EXERCISE DIRECTIONS: Exact copy, pictures omitted: the line holding "LEVIS: GIRLS LAVENDER" and every line after it down to the end of the entries.

Items listed in a dataset
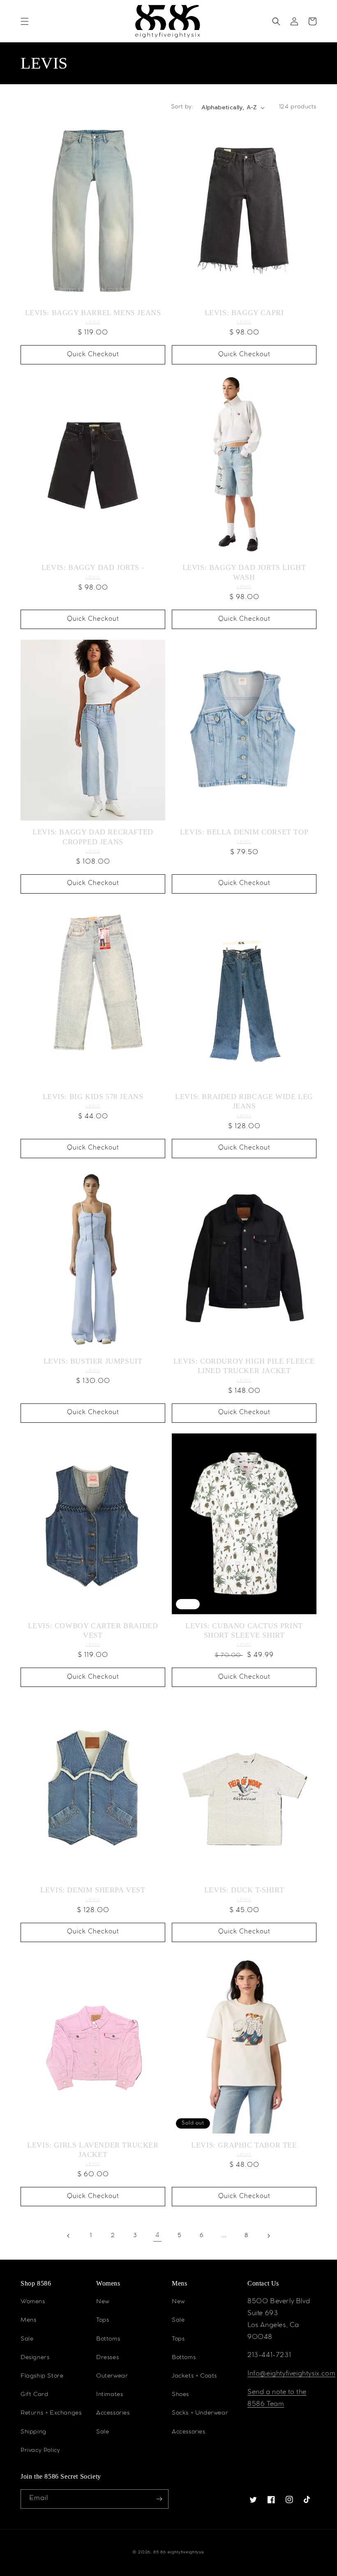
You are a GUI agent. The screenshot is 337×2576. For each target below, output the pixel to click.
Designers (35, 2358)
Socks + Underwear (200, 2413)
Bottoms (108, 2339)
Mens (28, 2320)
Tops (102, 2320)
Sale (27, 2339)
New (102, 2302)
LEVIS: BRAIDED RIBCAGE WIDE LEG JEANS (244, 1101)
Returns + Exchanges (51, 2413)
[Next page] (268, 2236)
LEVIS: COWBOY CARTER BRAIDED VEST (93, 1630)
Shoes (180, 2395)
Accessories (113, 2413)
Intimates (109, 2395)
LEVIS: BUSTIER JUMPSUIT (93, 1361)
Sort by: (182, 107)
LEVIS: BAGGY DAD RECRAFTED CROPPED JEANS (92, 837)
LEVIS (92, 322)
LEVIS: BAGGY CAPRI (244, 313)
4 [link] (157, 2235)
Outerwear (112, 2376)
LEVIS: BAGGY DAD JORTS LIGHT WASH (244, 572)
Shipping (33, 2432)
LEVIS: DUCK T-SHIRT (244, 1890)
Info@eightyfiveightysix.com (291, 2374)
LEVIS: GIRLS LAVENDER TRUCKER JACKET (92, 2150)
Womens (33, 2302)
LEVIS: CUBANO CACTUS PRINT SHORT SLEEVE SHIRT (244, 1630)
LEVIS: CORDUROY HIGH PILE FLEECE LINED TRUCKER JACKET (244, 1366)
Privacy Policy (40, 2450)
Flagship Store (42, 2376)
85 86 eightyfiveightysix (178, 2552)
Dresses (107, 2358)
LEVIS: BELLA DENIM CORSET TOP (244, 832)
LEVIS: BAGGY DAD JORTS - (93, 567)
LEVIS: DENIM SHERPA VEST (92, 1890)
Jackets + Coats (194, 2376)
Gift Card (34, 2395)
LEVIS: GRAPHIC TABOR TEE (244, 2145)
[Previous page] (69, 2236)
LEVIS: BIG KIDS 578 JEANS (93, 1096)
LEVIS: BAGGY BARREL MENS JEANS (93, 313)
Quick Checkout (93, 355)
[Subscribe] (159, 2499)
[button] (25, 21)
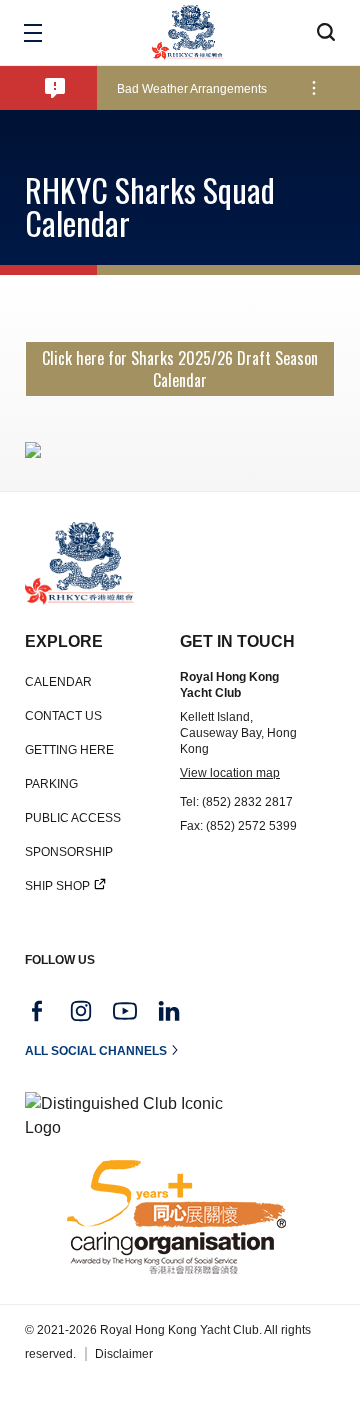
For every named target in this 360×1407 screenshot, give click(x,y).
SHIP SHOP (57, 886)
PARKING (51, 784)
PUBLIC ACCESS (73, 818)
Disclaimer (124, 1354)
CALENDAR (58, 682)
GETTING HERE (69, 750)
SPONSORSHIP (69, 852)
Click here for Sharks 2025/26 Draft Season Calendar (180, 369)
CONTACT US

SOLUTION:
LEVIS: GIRLS LAVENDER TRUCKER JACKET (92, 2150)
Womens (33, 2302)
LEVIS: CUBANO CACTUS PRINT SHORT SLEEVE SHIRT (244, 1630)
LEVIS: CORDUROY HIGH PILE FLEECE LINED TRUCKER JACKET (244, 1366)
Privacy Policy (40, 2450)
Flagship Store (42, 2376)
85 86 eightyfiveightysix (178, 2552)
Dresses (107, 2358)
LEVIS: BELLA DENIM CORSET TOP (244, 832)
LEVIS: BAGGY DAD JORTS - (93, 567)
LEVIS: DENIM SHERPA VEST (92, 1890)
Jackets + Coats (194, 2376)
Gift Card (34, 2395)
LEVIS: GRAPHIC TABOR TEE (244, 2145)
[Previous page] (69, 2236)
LEVIS: BIG KIDS 578 JEANS (93, 1096)
LEVIS: BAGGY BARREL MENS JEANS (93, 313)
Quick Checkout (93, 355)
[Subscribe] (159, 2499)
[button] (25, 21)
For every named target in this 360×1407 screenshot, give click(x,y).
SHIP SHOP (57, 886)
PARKING (51, 784)
PUBLIC ACCESS (73, 818)
Disclaimer (124, 1354)
CALENDAR (58, 682)
GETTING HERE (69, 750)
SPONSORSHIP (69, 852)
Click here for Sharks 2025/26 Draft Season Calendar (180, 369)
CONTACT US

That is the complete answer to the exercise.